### Saved entries
------

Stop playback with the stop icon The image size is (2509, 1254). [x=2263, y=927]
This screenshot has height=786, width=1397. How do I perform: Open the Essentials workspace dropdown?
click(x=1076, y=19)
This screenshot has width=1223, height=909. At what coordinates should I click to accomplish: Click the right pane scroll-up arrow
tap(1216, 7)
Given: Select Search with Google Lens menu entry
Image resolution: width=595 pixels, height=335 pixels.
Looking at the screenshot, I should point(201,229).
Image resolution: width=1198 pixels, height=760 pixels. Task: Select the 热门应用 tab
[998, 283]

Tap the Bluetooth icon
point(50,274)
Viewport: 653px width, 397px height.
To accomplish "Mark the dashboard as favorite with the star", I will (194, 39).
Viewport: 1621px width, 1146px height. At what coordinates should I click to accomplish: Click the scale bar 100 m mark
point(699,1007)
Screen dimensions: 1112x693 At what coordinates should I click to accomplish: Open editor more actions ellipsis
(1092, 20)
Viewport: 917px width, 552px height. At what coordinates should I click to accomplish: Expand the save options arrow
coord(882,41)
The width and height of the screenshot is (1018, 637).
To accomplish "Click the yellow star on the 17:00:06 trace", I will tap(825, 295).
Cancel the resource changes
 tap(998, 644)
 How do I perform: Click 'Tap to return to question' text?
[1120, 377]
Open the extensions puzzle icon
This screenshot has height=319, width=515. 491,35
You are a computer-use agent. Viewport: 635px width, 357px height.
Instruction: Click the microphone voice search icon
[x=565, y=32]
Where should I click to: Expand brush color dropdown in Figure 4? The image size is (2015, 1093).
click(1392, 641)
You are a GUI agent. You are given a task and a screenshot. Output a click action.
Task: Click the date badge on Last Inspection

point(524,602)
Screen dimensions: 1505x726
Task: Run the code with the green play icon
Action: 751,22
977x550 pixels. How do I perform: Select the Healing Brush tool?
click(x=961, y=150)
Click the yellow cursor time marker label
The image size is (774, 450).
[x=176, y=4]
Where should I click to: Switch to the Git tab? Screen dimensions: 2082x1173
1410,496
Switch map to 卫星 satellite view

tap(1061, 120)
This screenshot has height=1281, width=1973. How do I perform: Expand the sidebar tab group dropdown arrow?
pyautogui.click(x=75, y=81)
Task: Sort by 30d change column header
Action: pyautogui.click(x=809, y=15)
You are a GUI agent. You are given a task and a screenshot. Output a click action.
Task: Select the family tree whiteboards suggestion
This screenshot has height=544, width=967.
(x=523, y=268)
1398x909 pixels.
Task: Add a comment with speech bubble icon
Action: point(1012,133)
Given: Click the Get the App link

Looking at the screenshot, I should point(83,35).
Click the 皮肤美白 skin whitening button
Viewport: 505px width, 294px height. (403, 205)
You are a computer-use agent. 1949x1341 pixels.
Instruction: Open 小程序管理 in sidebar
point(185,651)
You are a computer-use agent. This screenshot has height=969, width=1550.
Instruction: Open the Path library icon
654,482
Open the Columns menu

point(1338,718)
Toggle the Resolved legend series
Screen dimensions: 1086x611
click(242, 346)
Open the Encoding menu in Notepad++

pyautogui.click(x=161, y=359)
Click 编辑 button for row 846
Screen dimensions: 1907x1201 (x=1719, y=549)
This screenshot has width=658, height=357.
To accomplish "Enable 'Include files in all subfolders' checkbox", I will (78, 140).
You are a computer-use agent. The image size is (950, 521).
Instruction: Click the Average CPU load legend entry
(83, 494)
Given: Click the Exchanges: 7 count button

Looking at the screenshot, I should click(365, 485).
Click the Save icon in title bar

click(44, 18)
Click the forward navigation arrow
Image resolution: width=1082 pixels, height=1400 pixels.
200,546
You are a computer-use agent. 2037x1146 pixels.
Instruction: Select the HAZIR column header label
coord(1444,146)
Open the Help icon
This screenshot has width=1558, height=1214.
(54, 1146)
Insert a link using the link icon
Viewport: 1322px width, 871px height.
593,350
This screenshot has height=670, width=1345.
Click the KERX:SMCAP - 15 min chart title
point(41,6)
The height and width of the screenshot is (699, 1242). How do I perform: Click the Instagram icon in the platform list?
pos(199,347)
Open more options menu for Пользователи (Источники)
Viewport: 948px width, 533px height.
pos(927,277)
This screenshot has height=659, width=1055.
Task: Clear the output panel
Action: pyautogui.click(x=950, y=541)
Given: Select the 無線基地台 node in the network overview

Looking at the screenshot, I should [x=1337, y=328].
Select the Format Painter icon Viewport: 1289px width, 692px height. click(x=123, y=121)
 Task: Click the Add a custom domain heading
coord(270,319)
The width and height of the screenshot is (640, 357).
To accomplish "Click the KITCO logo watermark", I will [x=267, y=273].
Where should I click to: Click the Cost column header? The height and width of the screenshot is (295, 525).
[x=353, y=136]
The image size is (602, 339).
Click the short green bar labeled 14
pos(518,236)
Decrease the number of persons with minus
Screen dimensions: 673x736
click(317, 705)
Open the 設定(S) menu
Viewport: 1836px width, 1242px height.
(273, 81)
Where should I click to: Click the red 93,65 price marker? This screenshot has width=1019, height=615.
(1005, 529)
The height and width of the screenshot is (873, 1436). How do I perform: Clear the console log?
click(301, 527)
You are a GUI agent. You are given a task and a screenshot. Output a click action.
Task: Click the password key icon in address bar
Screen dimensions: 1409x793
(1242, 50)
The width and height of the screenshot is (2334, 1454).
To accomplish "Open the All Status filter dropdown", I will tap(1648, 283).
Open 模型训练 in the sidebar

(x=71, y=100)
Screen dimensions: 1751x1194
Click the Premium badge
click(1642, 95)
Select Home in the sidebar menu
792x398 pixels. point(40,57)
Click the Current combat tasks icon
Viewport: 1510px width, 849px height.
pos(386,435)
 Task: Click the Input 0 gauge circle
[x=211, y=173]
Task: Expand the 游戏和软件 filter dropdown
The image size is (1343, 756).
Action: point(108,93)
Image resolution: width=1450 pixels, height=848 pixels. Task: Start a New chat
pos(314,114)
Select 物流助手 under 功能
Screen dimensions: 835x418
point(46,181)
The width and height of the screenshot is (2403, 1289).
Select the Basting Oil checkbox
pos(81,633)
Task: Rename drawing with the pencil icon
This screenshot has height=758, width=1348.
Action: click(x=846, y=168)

------

### What you are asked to do
The full set of records is to be written out once more, word for word.

### Reply to the task
Stop playback with the stop icon The image size is (2509, 1254). [x=2263, y=927]
This screenshot has height=786, width=1397. How do I perform: Open the Essentials workspace dropdown?
click(x=1076, y=19)
This screenshot has width=1223, height=909. At what coordinates should I click to accomplish: Click the right pane scroll-up arrow
tap(1216, 7)
Given: Select Search with Google Lens menu entry
Image resolution: width=595 pixels, height=335 pixels.
Looking at the screenshot, I should point(201,229).
Image resolution: width=1198 pixels, height=760 pixels. Task: Select the 热门应用 tab
[998, 283]

Tap the Bluetooth icon
point(50,274)
Viewport: 653px width, 397px height.
To accomplish "Mark the dashboard as favorite with the star", I will (194, 39).
Viewport: 1621px width, 1146px height. At what coordinates should I click to accomplish: Click the scale bar 100 m mark
point(699,1007)
Screen dimensions: 1112x693 At what coordinates should I click to accomplish: Open editor more actions ellipsis
(1092, 20)
Viewport: 917px width, 552px height. At what coordinates should I click to accomplish: Expand the save options arrow
coord(882,41)
The width and height of the screenshot is (1018, 637).
To accomplish "Click the yellow star on the 17:00:06 trace", I will tap(825, 295).
Cancel the resource changes
 tap(998, 644)
 How do I perform: Click 'Tap to return to question' text?
[1120, 377]
Open the extensions puzzle icon
This screenshot has height=319, width=515. 491,35
You are a computer-use agent. Viewport: 635px width, 357px height.
Instruction: Click the microphone voice search icon
[x=565, y=32]
Where should I click to: Expand brush color dropdown in Figure 4? The image size is (2015, 1093).
click(1392, 641)
You are a GUI agent. You are given a task and a screenshot. Output a click action.
Task: Click the date badge on Last Inspection

point(524,602)
Screen dimensions: 1505x726
Task: Run the code with the green play icon
Action: 751,22
977x550 pixels. How do I perform: Select the Healing Brush tool?
click(x=961, y=150)
Click the yellow cursor time marker label
The image size is (774, 450).
[x=176, y=4]
Where should I click to: Switch to the Git tab? Screen dimensions: 2082x1173
1410,496
Switch map to 卫星 satellite view

tap(1061, 120)
This screenshot has height=1281, width=1973. How do I perform: Expand the sidebar tab group dropdown arrow?
pyautogui.click(x=75, y=81)
Task: Sort by 30d change column header
Action: pyautogui.click(x=809, y=15)
You are a GUI agent. You are given a task and a screenshot. Output a click action.
Task: Select the family tree whiteboards suggestion
This screenshot has height=544, width=967.
(x=523, y=268)
1398x909 pixels.
Task: Add a comment with speech bubble icon
Action: point(1012,133)
Given: Click the Get the App link

Looking at the screenshot, I should point(83,35).
Click the 皮肤美白 skin whitening button
Viewport: 505px width, 294px height. (403, 205)
You are a computer-use agent. 1949x1341 pixels.
Instruction: Open 小程序管理 in sidebar
point(185,651)
You are a computer-use agent. This screenshot has height=969, width=1550.
Instruction: Open the Path library icon
654,482
Open the Columns menu

point(1338,718)
Toggle the Resolved legend series
Screen dimensions: 1086x611
click(242, 346)
Open the Encoding menu in Notepad++

pyautogui.click(x=161, y=359)
Click 编辑 button for row 846
Screen dimensions: 1907x1201 (x=1719, y=549)
This screenshot has width=658, height=357.
To accomplish "Enable 'Include files in all subfolders' checkbox", I will (78, 140).
You are a computer-use agent. The image size is (950, 521).
Instruction: Click the Average CPU load legend entry
(83, 494)
Given: Click the Exchanges: 7 count button

Looking at the screenshot, I should click(365, 485).
Click the Save icon in title bar

click(44, 18)
Click the forward navigation arrow
Image resolution: width=1082 pixels, height=1400 pixels.
200,546
You are a computer-use agent. 2037x1146 pixels.
Instruction: Select the HAZIR column header label
coord(1444,146)
Open the Help icon
This screenshot has width=1558, height=1214.
(54, 1146)
Insert a link using the link icon
Viewport: 1322px width, 871px height.
593,350
This screenshot has height=670, width=1345.
Click the KERX:SMCAP - 15 min chart title
point(41,6)
The height and width of the screenshot is (699, 1242). How do I perform: Click the Instagram icon in the platform list?
pos(199,347)
Open more options menu for Пользователи (Источники)
Viewport: 948px width, 533px height.
pos(927,277)
This screenshot has height=659, width=1055.
Task: Clear the output panel
Action: pyautogui.click(x=950, y=541)
Given: Select the 無線基地台 node in the network overview

Looking at the screenshot, I should [x=1337, y=328].
Select the Format Painter icon Viewport: 1289px width, 692px height. click(x=123, y=121)
 Task: Click the Add a custom domain heading
coord(270,319)
The width and height of the screenshot is (640, 357).
To accomplish "Click the KITCO logo watermark", I will [x=267, y=273].
Where should I click to: Click the Cost column header? The height and width of the screenshot is (295, 525).
[x=353, y=136]
The image size is (602, 339).
Click the short green bar labeled 14
pos(518,236)
Decrease the number of persons with minus
Screen dimensions: 673x736
click(317, 705)
Open the 設定(S) menu
Viewport: 1836px width, 1242px height.
(273, 81)
Where should I click to: Click the red 93,65 price marker? This screenshot has width=1019, height=615.
(1005, 529)
The height and width of the screenshot is (873, 1436). How do I perform: Clear the console log?
click(301, 527)
You are a GUI agent. You are given a task and a screenshot. Output a click action.
Task: Click the password key icon in address bar
Screen dimensions: 1409x793
(1242, 50)
The width and height of the screenshot is (2334, 1454).
To accomplish "Open the All Status filter dropdown", I will tap(1648, 283).
Open 模型训练 in the sidebar

(x=71, y=100)
Screen dimensions: 1751x1194
Click the Premium badge
click(1642, 95)
Select Home in the sidebar menu
792x398 pixels. point(40,57)
Click the Current combat tasks icon
Viewport: 1510px width, 849px height.
pos(386,435)
 Task: Click the Input 0 gauge circle
[x=211, y=173]
Task: Expand the 游戏和软件 filter dropdown
The image size is (1343, 756).
Action: point(108,93)
Image resolution: width=1450 pixels, height=848 pixels. Task: Start a New chat
pos(314,114)
Select 物流助手 under 功能
Screen dimensions: 835x418
point(46,181)
The width and height of the screenshot is (2403, 1289).
Select the Basting Oil checkbox
pos(81,633)
Task: Rename drawing with the pencil icon
This screenshot has height=758, width=1348.
Action: click(x=846, y=168)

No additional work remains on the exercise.